Mouachah est parfois transcrit en muwashshah, en muwassah ou en moaxaja (sa forme hispanisée).
La structure poétique du mouachah et l'importance de la khardja
Les mouachahs sont soit des chansons panégyriques ou des chansons d'amour. Leur schéma de rimes est le suivant :
- (aa) bbbaa cccaa dddaa eeeaa fffAA[3]
Une autre particularité du mouachah réside dans les vers finaux (AA) de la dernière strophe, appelés khardja. Pendant que tous les autres vers du mouachah sont écrits en arabe ou hébreu standard, ses vers finaux, la khardja, est composée dans une des deux langues vulgaires d'Al-Andalus, soit en dialecte hispano-arabe, soit dans les dialectes romans dits mozarabe, écrit en aljamiado.
Les soixante-huit khardjas retrouvées, composées en ancien espagnol et écrites en caractères hébraïques ou arabes (en aljamiado), sont d'une grande importance pour la philologie romane[4]. Datant du XIe siècle, elles représentent d'une part les plus vieux textes intégraux connus en langues ibéro-romanes, et d'autre part elles constituent les plus anciens témoignages de poésie écrite dans une langue romane, antérieure à celle des troubadours[5].
Un exemple: mouachah arabe en adaptation espagnole
L'arabisant espagnol Emilio García Gómez[6] a traduit ce mouachah (cette 'moaxaja') de l'arabe en espagnol moderne, tout en respectant le schéma métrique. Il s'agit d'une chanson d'amour du XIe siècle (poème n° 190 du manuscrit 'Uddat al-jalis)[7] :
- Lunas nuevas salen entre cielos de seda: (a)
- guían a los hombres, aun cuando eje no tengan(a)
- Sólo con los rubios se deleitan mis ojos: (b)
- ramos son de plata que echan hojas de oro. (b)
- ¡Si besar pudiera de esas perlas el chorro! (b)
- ¿Y por qué mi amigo a besarme se niega (a)
- si es su boca dulce y la sed me atormenta? (a)
- Es, entre jazmines, su carillo amapola. (c)
- Rayas de jaloque y de algalia la adornan (c)
- Si también añado cornalina, no importa (c)
- No obra bien si espanta su galán la gacela, (a)
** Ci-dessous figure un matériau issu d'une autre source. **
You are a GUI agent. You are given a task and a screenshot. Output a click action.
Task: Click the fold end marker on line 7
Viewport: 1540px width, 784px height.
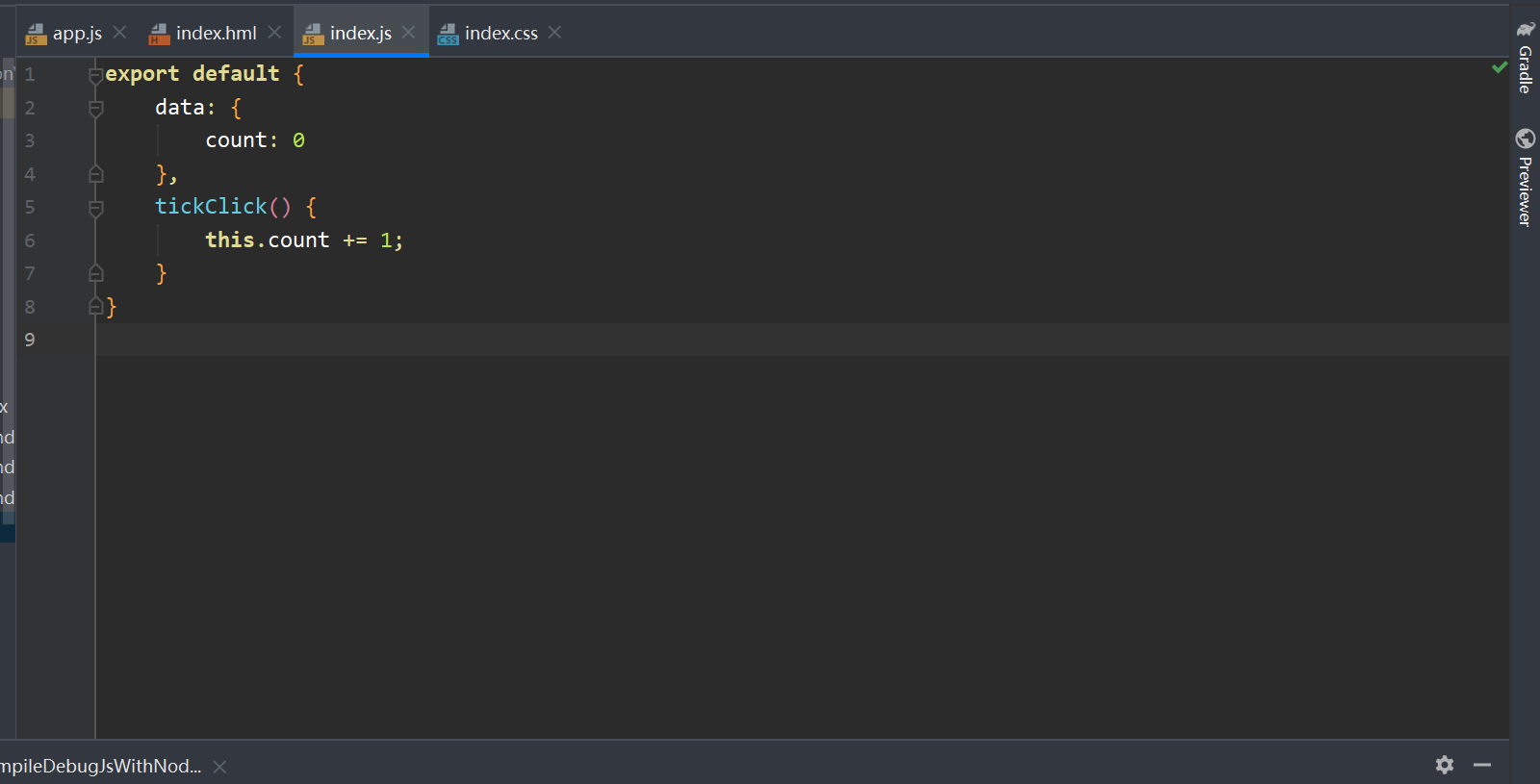tap(95, 274)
- cuando de censores las hablillas acepta. (a)
- ¿Con mi amigo Áhmad _ hay, decid, quien compita? (d):
- Único en belleza, de gacela es cual cría. (d)
- Hiere su mirada todo aquel a quien mira. (d)
- ¡Cuántos corazones bien traspasa con flechas (a),
- que empenacha su ojo con pestañas espesas? (a)
- Mientras del amigo yo encontrábame al lado (e)
- y le ponderaba mi dolencia y maltrato, (e)
- ya que él es el médico que pudiera curarlos, (e)
- vió el espía que, sin que nos diéramos cuenta, (a)
- vínose a nostros, y le entró la verguenza. (a)
- Cuánta hermosa moza, que de amor desatina, (f)
- ve sus labios rojos, que besar bien querría, (f)
- y su lindo cuello, y a su madre los pinta: (f)
- ¡Mammà, 'ay habibe! so l-ymmella saqrella, (A)
- el-quello albo e bokélla hamrella. (A)
Les deux vers finaux sont exprimés en ancien espagnol (dit mozarabe). Dans le manuscrit original, cette khardja est écrite - comme le reste du poème - en caractères arabes. Le fait d'écrire en caractères arabes un texte qui est exprimé en langue romane, s'appelle écrire en aljamiado.
Voici la traduction de la khardja en espagnol moderne :
- ¡Madre, qué amigo! Bajo la guedejuela rubita,
- el cuello blanco y la boquita rojuella[8].
et en français :
- Ma mère, quel ami! Sous sa blonde chevelure,
- Le cou blanc et la petite bouche rouge[9].
Du mouachah s'est développé en Al-Andalus une forme de poème et de chant similaire, le zadjal.